Pagi baru saja menyibak kabut tipis di kaki Gunung Ijen saat langkah kaki menapaki jalanan kecil Desa Kemiren. Aroma tanah basah bercampur wangi kayu dari rumah-rumah tua menyeruak dari setiap penjuru. Tapi suara itulah yang lebih dulu menggoda: denting gamelan yang berpadu dengan gemerincing angklung—semacam undangan tanpa kata untuk menyelami denyut kehidupan di desa adat yang tidak pernah benar-benar tidur.
Desa ini bukan sembarang desa. Terletak di Kecamatan Glagah, Banyuwangi, Kemiren adalah sebuah panggung hidup bagi budaya suku Using, etnis asli Banyuwangi yang tetap teguh berdiri di tengah gempuran modernisasi. Di sinilah tradisi bukan sekadar cerita masa lalu, tapi nadi yang berdetak dalam setiap langkah hari.
Konon, Kemiren tumbuh dari langkah kaki sekelompok suku Using yang menghindar dari cengkeraman kolonial Hindia-Belanda.

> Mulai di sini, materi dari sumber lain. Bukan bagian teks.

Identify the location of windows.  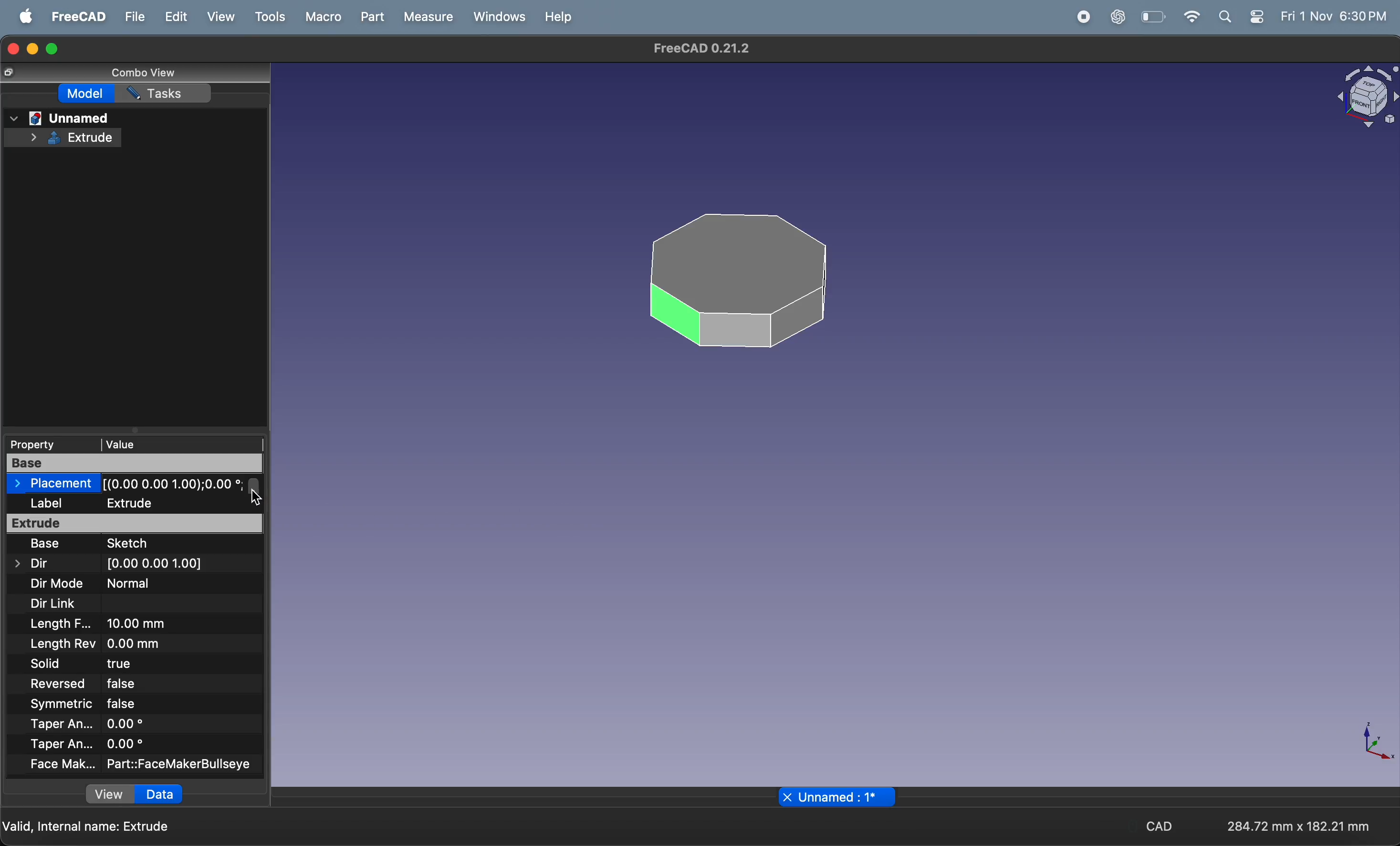
(498, 16).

Mereka menyepi ke dalam hutan, jauh dari urusan birokrasi dan penjajahan. Hutan itu, yang kala itu rimbun oleh pohon kemiri dan duren, menjadi tempat lahirnya desa yang kelak akan menjadi poros budaya Banyuwangi.

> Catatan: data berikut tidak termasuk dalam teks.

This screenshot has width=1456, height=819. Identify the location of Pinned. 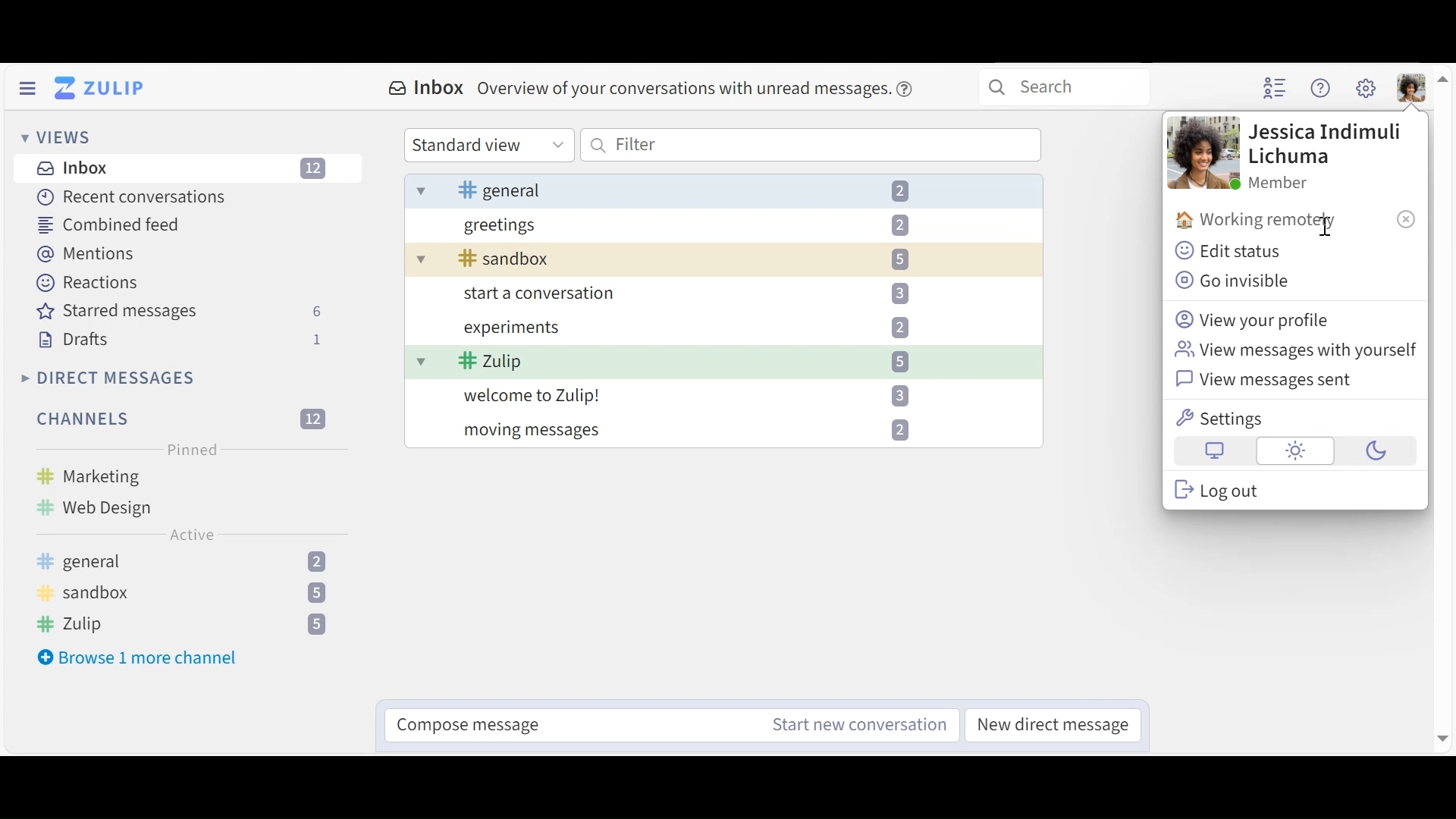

Using sendiri dalam bahasa lokal berarti tidak—sebuah kata yang mencerminkan sikap penolakan, perlawanan, dan keteguhan hati. Itulah identitas Wong Blambangan, sebutan lain bagi suku ini, yang dipercaya sebagai penerus Kerajaan Blambangan, kerajaan Hindu terakhir yang berdiri gagah di ujung timur Pulau Jawa.
Di Kemiren, rumah bukan sekadar tempat berteduh. Ia adalah simbol. Lihatlah atap-atapnya: Tikel Balung dengan empat sisi, Baresan yang bertiga, hingga Cerocogan yang sederhana. Bangunannya kokoh meski tanpa paku—sebuah teknik arsitektur yang memungkinkan rumah dibongkar dan dipindah seperti menyusun ingatan.
Beberapa rumah kini menjelma jadi galeri seni, kedai kopi, hingga sanggar budaya. Salah satu yang paling mencuri perhatian adalah Genjah Arum, sanggar yang menggabungkan kopi, seni, dan kisah-kisah tua menjadi satu suguhan penuh rasa. Di sinilah waktu terasa melambat, dan setiap detail mengajak untuk diam, merenung, dan menikmati.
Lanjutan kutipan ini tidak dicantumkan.